Só para lembrar, Bonhoeffer foi torturado e morto no campo de concentração durante o nazismo. Atualmente há outros torturadores por aí. Paradoxalmente fazendo tremular a bandeira do cristianismo. Ah, se Cristo descesse com o relho...
[1] www.levinainternet.blogspot.com
3 comentários:
Achei teu texto no mínimo instigante, por que não dizer desafiador? Devem todos (nós, os institucionalizados) rever os conceitos e fundamentos nos quais se baseia a igreja-instituição, e sei que há, mesmo que seja a minoria, pessoas que estão sacrificando tempo e a si mesmas por acreditarem que a igreja é capaz de mudar, depende de que alguém se disponha a fazê-lo. A mudança é possível desde que haja uma certa negação do que seja cômodo e confortável para o "eu" aqui e agora. Como foi citado no texto, B. foi morto e torturado em um campo de concentração, mas estava lá porque tinha convicção e princípios que mesmo os torturadores não foram capazes de demovê-lo.
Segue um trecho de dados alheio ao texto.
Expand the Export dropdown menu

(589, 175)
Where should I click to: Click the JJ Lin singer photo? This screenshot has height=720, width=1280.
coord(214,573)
A igreja também necessita de seus Ches, seus B., de pessoas dispostas a falar, mostrar uma outra possibilidade de se conceber a instituição, mais próxima daquilo que Cristo pretendia ao chamar os doze (e não esqueçamos de Judas). Muitas vezes, para isso, tem que se estar "lá". Que bom que para ti o simples falar funciona, para mim, sem ação, palavras são mortas.
Discordo. Quando alguém se afasta da instituição dá um passo existencial relevante, pois a mesma tende a aprisionar e coagir. Não são só palavras de alguém que saiu porque se achava melhor do que a Igreja, mas aquele que não via mais naquilo tudo algo relevante. Bonhoeffer foi um homem que sustentou até o fim suas convicções, que iam contra o regime, este apoiava os nazistas, quem se levanta contra os lideres despóticos de nossos pulpitos? Ninguém! Haja a visto a postura alienada e de gueto que todos os evangpelicos sustentam. Continuo discordando, já que conheço o Levi e vejo nele, uma vontade genuina de SER um cristão que vive além da mera aparência.
O que escrevi não tem a intenção de discutir "Levi" pessoa, mas sim seus escritos, o que creio ser o objetivo de seu blog. Porém, deve-se tomar cuidado ao generalizar, utilizando expressões como "ninguém" e "todos". Passa-se a estar no mesmo patamar daqueles que estão sendo criticados. Gueto? Não, nem sempre a idéia intrínseca é esta, mas a de comunidade, fraternidade. Talvez a visão de mundo se demonstre muito minimizada na palavras utilizadas no comentário. Quando se trata de pessoas, não temos condições de saber tudo, principlamente o que acontece num mundo que não faz parte do nosso. O julgamento, o pré conceito, sempre são muito perigosos e limitam as possibilidades de aprendermos com o desconhecido. Há gente, sim, que vai contra os líderes, tem gente, sim, que trabalha arduamente pela mudança dos paradigmas. Há gente, sim, e sempre haverá, seja em uma condição de opressão ou pseudo liberdade, sempre haverá gente capaz de superar as espectativas e revidar. Não retiro o que disse, continuo achando (e por enquanto nada me convenceu do contrário, não que isso não possa vir a acontecer)de que o discurso só faz sentido se acompanhado de ações capazes de atingir as pessoas e movê-las em busca de uma consciência libertadora. Textos que sirvam somente para atestar idéias não constróem, mas os que chegam àqueles que precisam ouvir e saber que existe, sim, uma outra forma de se conceber o cristianismo, através de práticas coerentes com o discurso, são os que fazem a diferença significativa e atingem seu objetivo.